» Exercise goal
Copy out the records word for word, starting at the line that contains "This screenshot has height=324, width=324." and ending at the end of the records. Leave the pictures out of your answer.

Start of Data supplied

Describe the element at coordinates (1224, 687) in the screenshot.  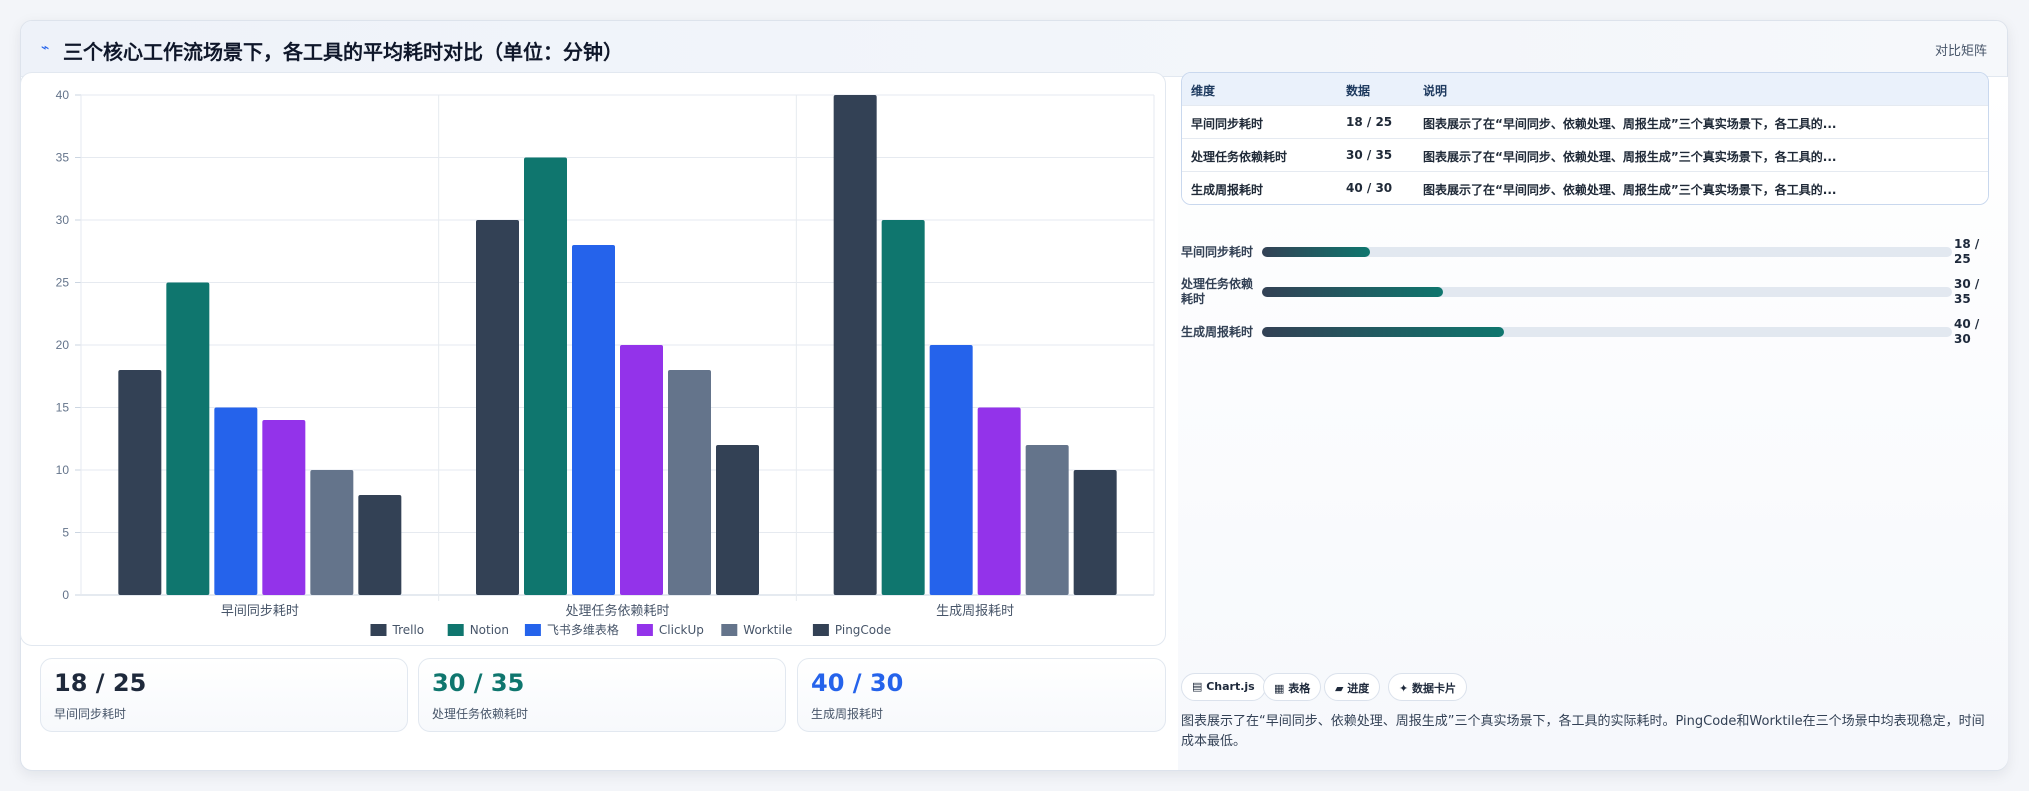
I see `chip-chartjs: ▤ Chart.js` at that location.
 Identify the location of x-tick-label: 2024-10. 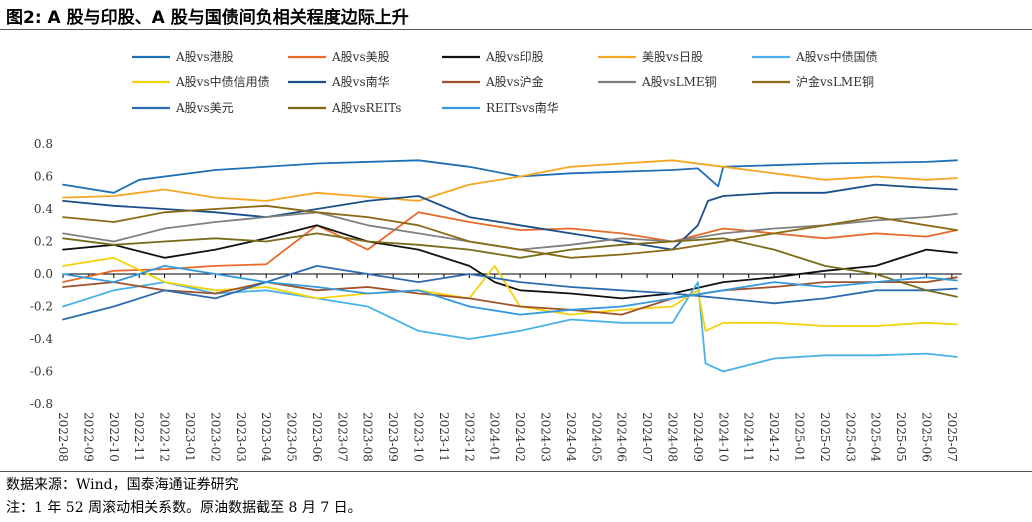
(723, 437).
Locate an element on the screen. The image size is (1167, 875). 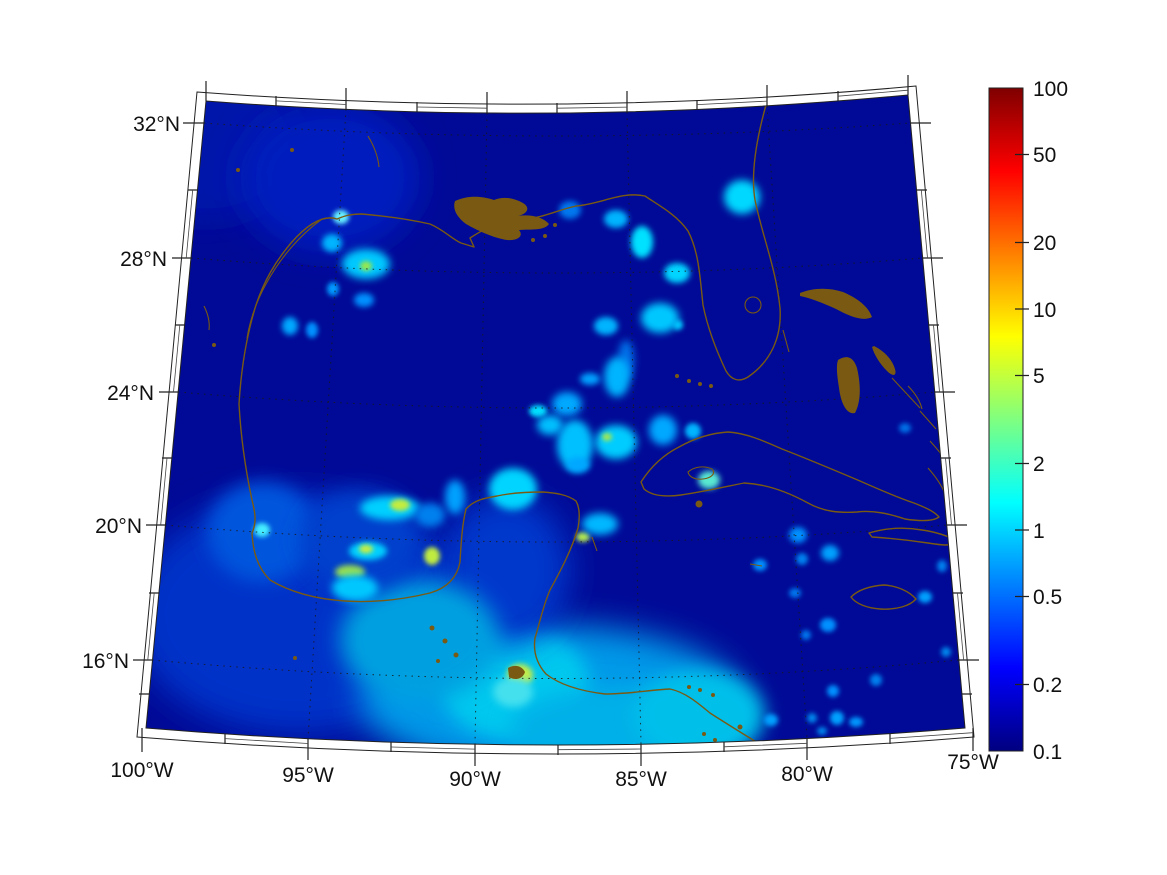
right-major-ticks is located at coordinates (945, 392).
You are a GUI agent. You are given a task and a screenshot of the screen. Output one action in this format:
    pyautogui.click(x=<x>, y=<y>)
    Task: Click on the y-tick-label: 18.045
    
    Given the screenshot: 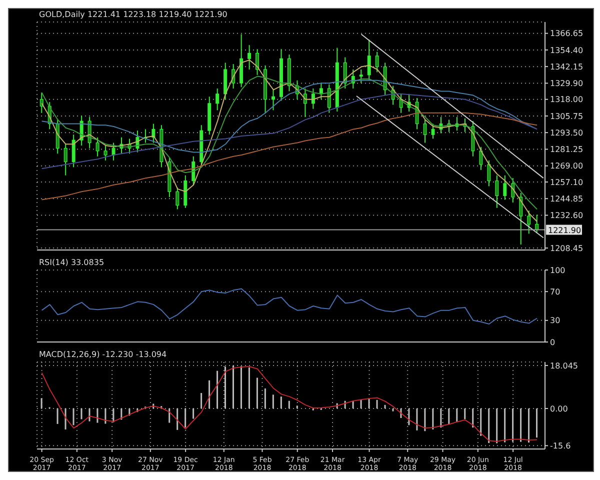 What is the action you would take?
    pyautogui.click(x=564, y=366)
    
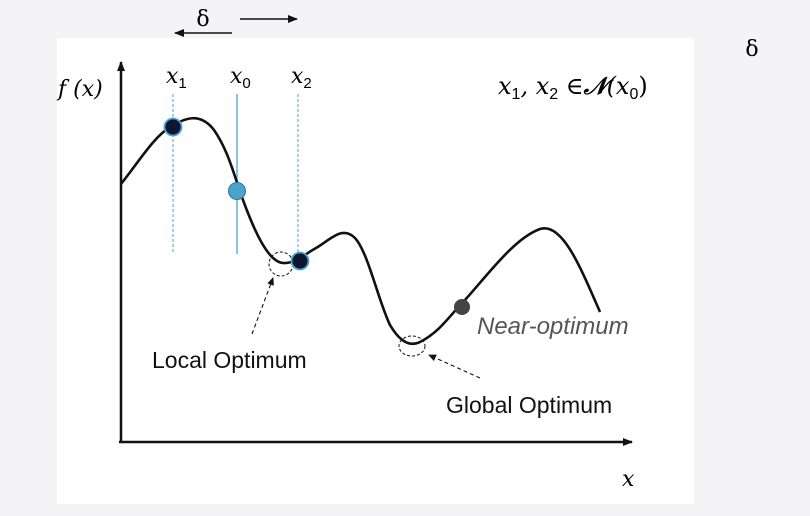 Image resolution: width=810 pixels, height=516 pixels. I want to click on point-x1, so click(173, 127).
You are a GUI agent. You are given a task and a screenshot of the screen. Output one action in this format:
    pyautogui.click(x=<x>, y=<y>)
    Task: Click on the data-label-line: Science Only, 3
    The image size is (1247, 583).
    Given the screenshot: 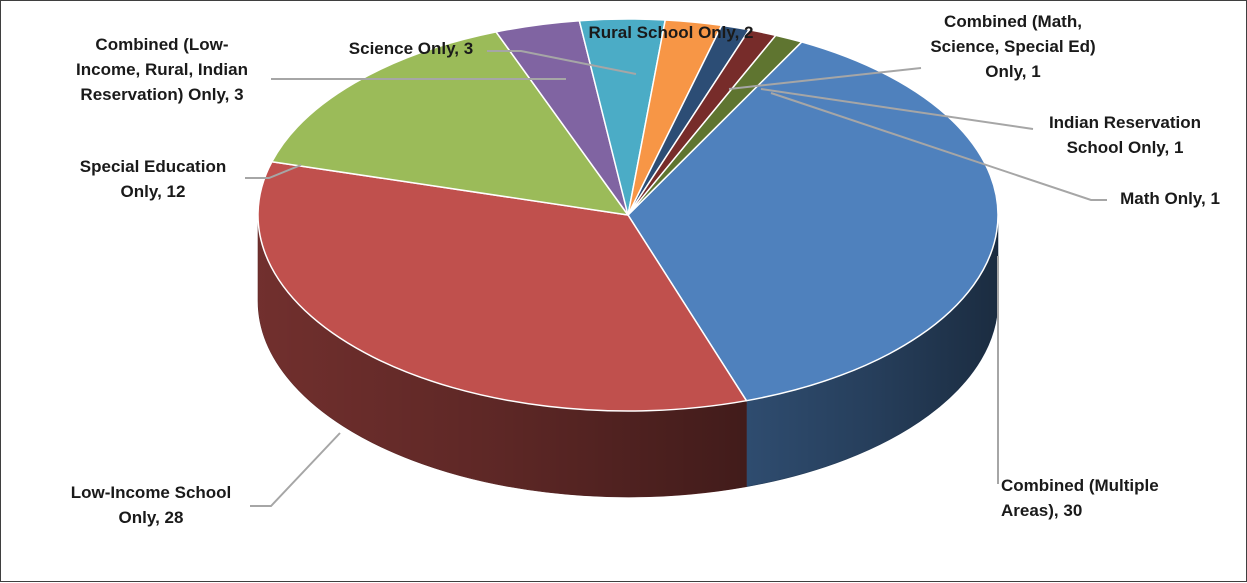 What is the action you would take?
    pyautogui.click(x=411, y=48)
    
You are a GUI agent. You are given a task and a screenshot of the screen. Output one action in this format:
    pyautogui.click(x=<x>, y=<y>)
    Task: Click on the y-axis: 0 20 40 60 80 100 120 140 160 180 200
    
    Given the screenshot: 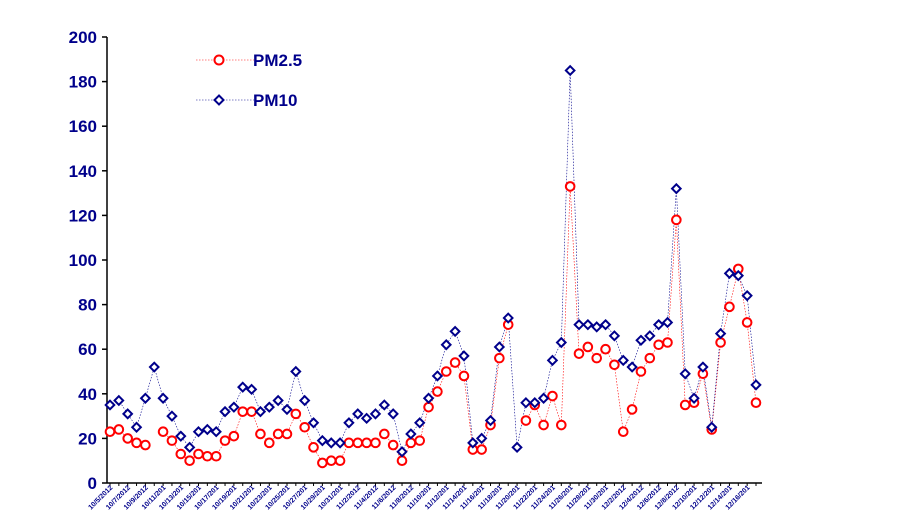 What is the action you would take?
    pyautogui.click(x=88, y=260)
    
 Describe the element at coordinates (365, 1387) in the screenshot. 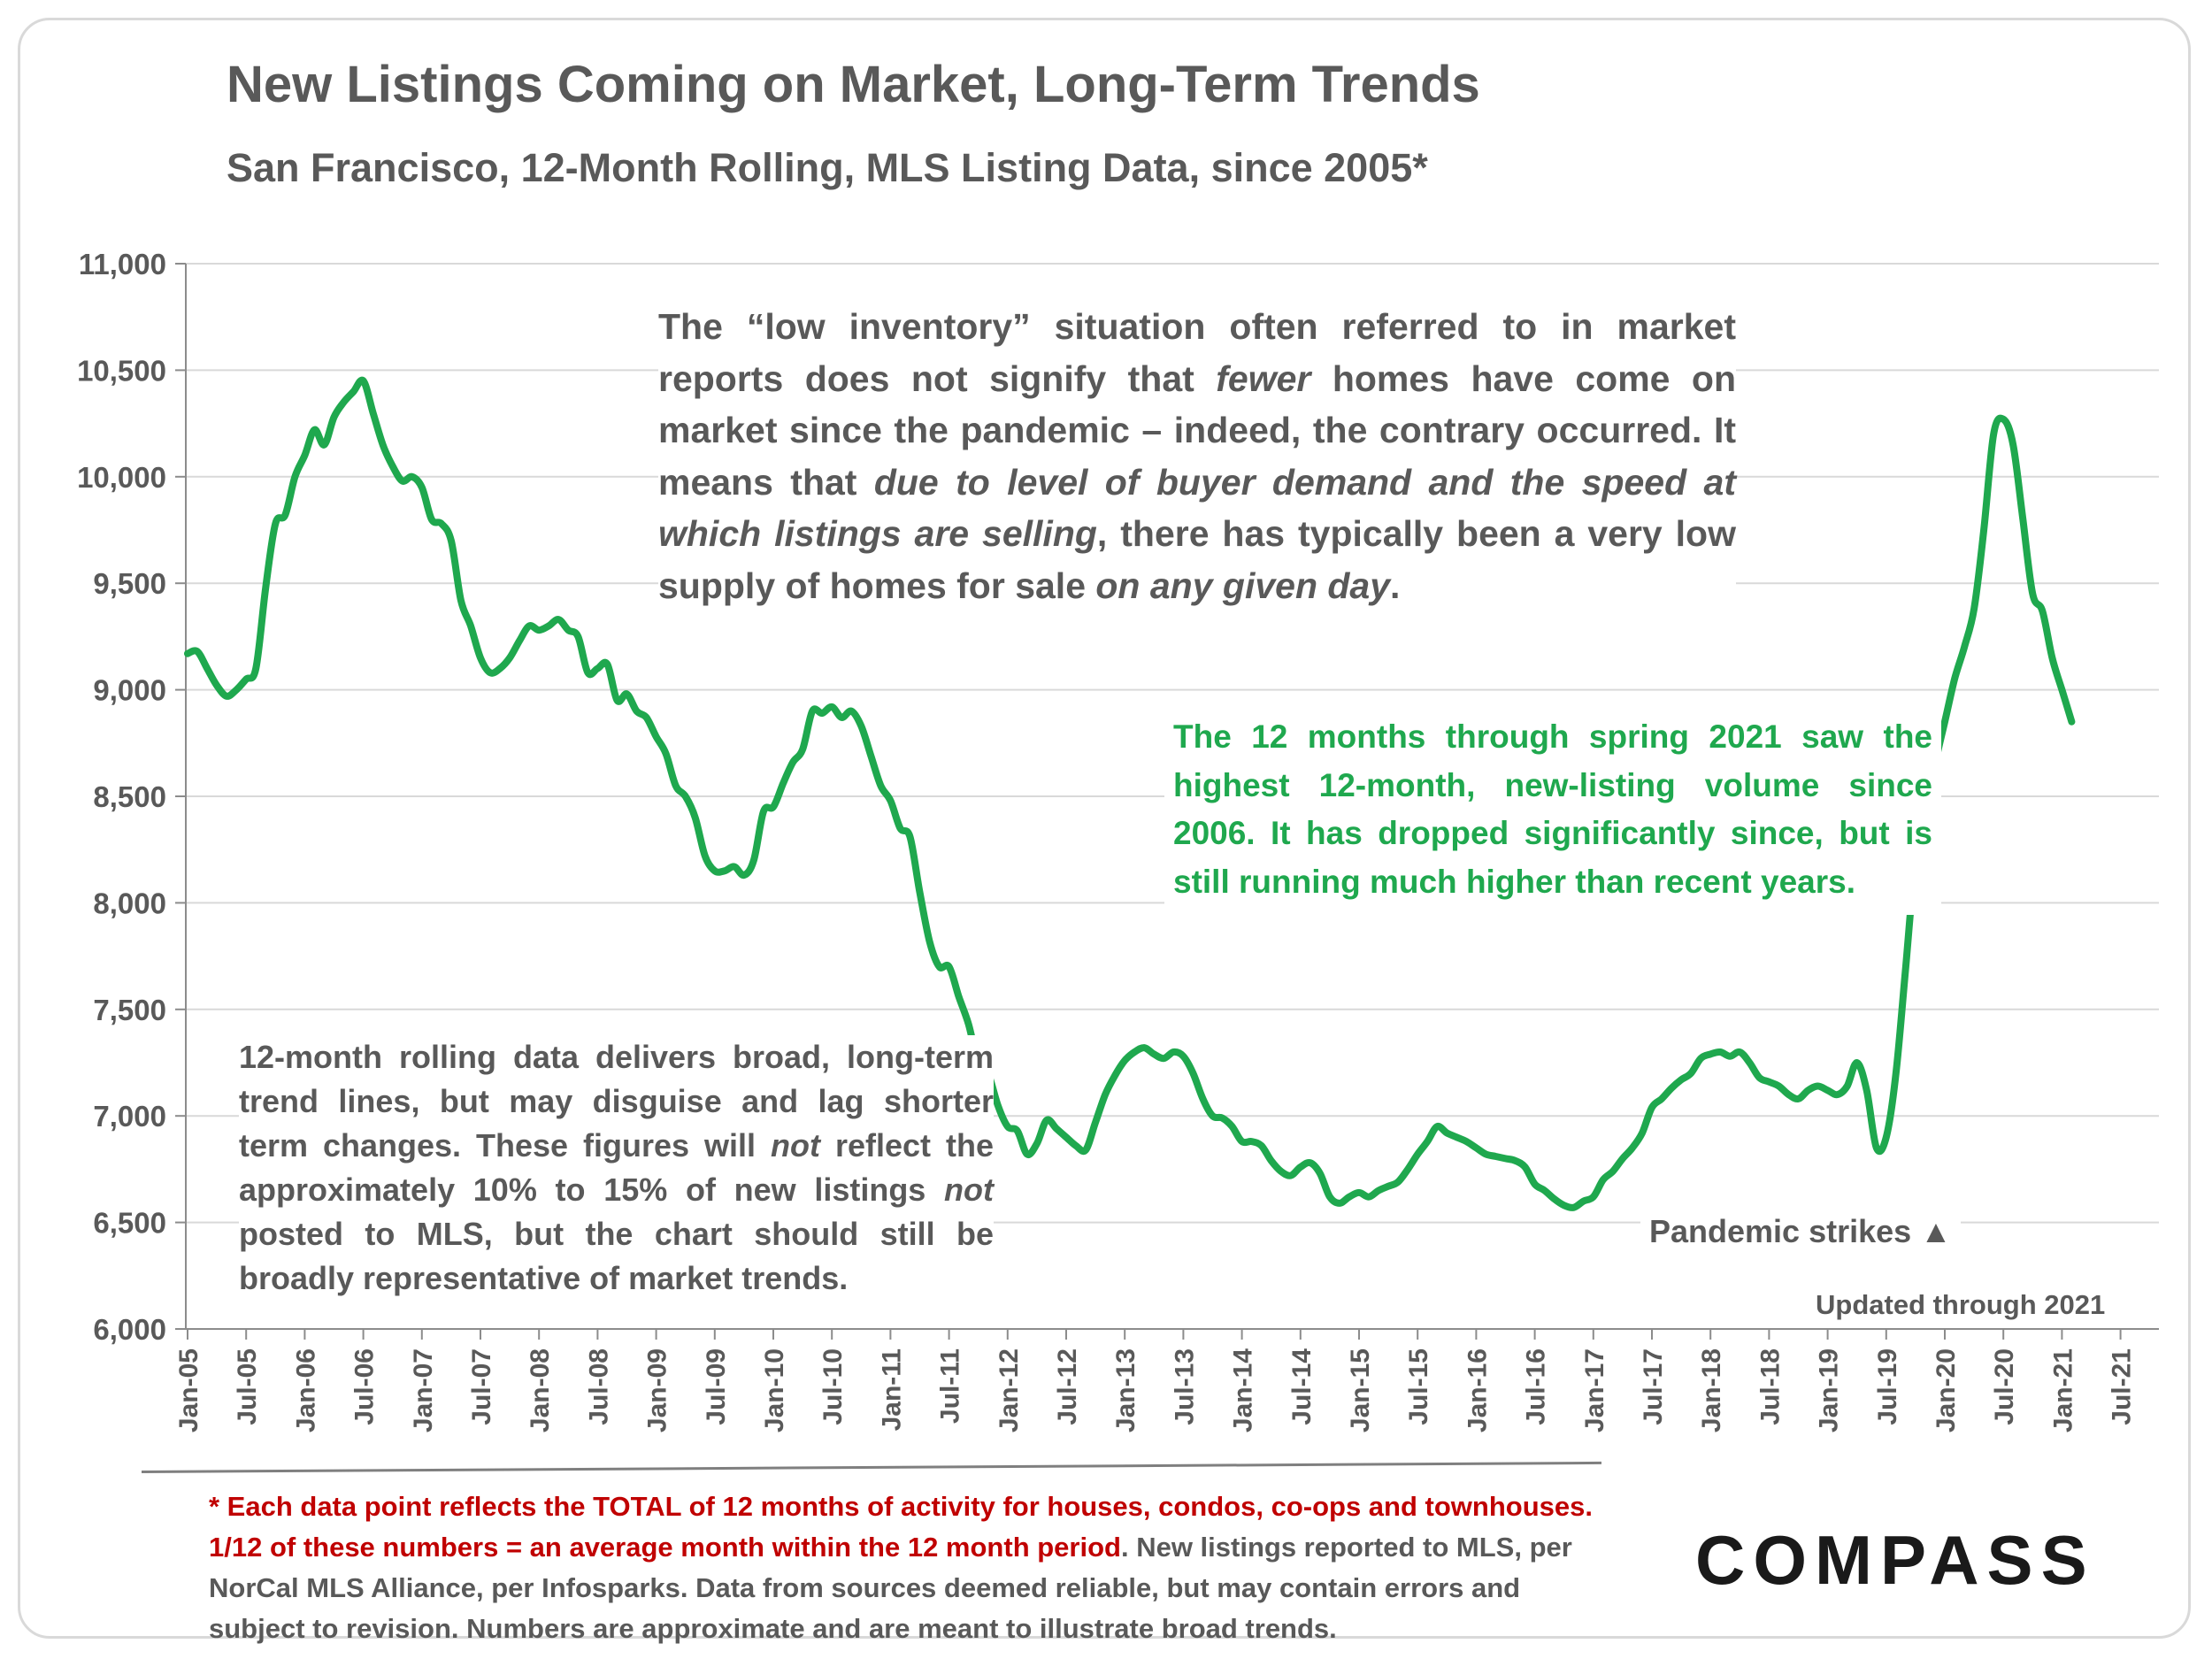

I see `x-tick-label: Jul-06` at that location.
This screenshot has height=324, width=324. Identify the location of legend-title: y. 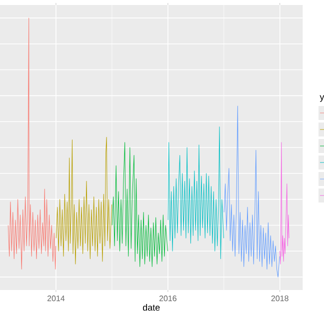
(322, 98).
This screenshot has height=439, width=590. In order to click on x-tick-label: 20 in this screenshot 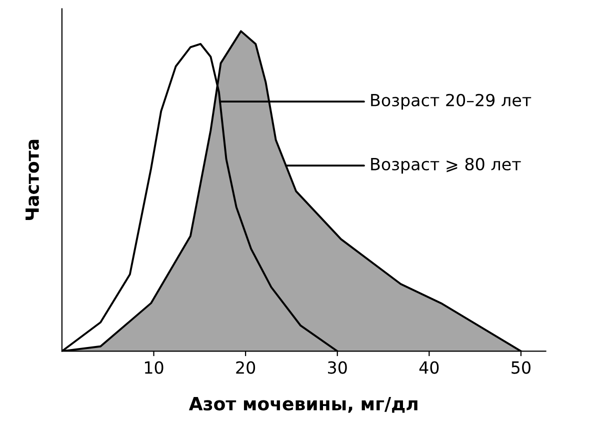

End of Data supplied

» Output of the task
This screenshot has height=324, width=324. Identify the location of legend-title: y. 
(322, 98).
This screenshot has height=439, width=590. In order to click on x-tick-label: 20 in this screenshot 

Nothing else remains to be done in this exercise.